There’s a space race going on just north of London’s King’s Cross train station. Along Lower Stable Street, huge images of the moon adorn lightboxes, over 50 of them, telling the epic story of the Apollo missions and the 12 people—all men—who traveled from Earth to walk on the moon.
Like the moon itself, the images fascinate and attract, from close-ups of the lunar surface taken by the astronauts of Apollo 8—the first humans to leave Earth and orbit the moon 55 years ago today—to portraits of Gene Cernan on his “moon buggy” as Apollo 17 prepared to leave the moon in 1972. No one has been there since, but the exquisite photos—all shot on analog, of course, so extremely high resolution and recently remastered—bring the moon to life. They all come from Andy Saunders’ incredible Apollo Remastered.

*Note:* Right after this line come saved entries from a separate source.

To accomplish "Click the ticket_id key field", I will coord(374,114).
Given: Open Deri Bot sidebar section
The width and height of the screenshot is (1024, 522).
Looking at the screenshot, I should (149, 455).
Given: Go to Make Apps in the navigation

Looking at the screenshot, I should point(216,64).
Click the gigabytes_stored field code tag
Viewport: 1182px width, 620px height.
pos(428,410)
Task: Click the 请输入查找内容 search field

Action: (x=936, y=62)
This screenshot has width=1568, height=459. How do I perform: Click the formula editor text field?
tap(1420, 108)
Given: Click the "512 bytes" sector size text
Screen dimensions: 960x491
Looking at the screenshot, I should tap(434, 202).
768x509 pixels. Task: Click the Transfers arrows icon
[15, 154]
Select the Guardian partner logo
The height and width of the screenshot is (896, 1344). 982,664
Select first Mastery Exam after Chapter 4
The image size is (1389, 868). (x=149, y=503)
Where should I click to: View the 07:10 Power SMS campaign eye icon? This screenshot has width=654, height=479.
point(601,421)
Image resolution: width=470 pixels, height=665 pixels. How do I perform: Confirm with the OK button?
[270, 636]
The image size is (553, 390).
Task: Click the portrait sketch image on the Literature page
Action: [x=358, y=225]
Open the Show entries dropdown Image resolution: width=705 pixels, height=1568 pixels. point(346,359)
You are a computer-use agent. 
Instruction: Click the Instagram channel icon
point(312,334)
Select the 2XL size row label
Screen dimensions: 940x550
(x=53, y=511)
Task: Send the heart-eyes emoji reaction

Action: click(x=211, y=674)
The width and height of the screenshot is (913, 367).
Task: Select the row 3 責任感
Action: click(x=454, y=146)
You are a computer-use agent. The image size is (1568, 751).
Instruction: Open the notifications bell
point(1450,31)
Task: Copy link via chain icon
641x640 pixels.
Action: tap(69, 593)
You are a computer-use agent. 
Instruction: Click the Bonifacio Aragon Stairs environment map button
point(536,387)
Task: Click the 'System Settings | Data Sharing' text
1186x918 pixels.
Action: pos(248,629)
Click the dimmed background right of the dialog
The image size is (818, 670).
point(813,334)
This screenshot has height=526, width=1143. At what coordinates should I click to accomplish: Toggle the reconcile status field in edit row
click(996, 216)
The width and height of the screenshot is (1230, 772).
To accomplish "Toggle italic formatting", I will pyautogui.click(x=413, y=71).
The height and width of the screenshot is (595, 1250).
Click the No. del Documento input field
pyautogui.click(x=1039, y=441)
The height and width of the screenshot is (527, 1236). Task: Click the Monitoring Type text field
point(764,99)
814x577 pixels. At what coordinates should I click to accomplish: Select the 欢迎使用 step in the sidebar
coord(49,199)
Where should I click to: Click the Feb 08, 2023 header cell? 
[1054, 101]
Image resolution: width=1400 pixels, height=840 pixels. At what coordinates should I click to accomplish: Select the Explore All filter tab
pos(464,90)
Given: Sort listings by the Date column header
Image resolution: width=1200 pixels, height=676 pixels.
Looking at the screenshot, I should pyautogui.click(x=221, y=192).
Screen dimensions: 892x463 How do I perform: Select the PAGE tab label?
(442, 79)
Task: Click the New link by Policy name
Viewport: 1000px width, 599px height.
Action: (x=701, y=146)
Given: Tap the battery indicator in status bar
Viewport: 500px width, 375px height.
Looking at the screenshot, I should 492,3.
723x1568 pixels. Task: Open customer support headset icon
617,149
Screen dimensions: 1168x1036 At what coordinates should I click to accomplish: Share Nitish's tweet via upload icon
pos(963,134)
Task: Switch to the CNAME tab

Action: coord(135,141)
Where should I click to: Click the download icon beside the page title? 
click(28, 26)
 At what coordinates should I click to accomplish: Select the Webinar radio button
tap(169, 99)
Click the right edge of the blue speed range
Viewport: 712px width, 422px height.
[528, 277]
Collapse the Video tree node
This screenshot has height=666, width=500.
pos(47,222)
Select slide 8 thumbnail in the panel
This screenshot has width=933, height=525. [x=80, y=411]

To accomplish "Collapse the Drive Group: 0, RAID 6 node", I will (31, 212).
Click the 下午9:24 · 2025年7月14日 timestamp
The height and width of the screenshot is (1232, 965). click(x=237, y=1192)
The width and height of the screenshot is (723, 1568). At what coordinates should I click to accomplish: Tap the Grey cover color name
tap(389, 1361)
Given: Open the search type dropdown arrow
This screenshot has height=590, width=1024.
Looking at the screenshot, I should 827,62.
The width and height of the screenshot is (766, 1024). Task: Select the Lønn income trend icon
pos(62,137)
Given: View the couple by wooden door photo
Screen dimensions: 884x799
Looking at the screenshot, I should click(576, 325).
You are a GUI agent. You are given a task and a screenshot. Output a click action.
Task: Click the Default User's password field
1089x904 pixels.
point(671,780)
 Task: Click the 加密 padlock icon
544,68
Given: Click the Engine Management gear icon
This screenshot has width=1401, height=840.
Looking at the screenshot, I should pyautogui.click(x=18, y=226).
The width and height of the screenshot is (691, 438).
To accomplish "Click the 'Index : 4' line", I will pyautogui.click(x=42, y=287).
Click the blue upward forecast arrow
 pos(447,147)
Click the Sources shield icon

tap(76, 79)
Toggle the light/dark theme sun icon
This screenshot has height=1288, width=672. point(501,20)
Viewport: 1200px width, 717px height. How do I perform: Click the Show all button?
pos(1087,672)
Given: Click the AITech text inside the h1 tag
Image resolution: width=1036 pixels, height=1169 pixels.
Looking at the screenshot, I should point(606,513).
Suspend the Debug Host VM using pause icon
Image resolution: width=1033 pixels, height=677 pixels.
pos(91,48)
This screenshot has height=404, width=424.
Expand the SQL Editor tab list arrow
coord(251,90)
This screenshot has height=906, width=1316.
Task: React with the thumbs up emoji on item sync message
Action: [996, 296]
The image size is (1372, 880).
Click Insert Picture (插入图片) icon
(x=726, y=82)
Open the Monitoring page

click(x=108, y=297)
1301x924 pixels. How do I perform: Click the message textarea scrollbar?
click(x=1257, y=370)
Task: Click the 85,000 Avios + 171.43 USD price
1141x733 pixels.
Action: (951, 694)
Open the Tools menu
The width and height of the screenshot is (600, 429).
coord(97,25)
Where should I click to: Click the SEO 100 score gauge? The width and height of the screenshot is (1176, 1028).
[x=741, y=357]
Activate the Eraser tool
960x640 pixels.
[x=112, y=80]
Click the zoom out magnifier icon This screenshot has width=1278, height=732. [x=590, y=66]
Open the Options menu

But the lightboxes lead to something more astonishing. In a four storey art space called Lightroom nearby is The Moonwalkers: A Journey With Tom Hanks (£25 adults/£15 children), an hour-long immersive experience in which the Hollywood star narrates the epic story of “the twelve.”
Immersive Experience
It begins as a standard movie but quickly begins to cover all four walls of the giant space, with the floor on which the audience sits frequently becoming the lunar surface. The 360 presentation is sometimes a collage of the incredible remastered photos.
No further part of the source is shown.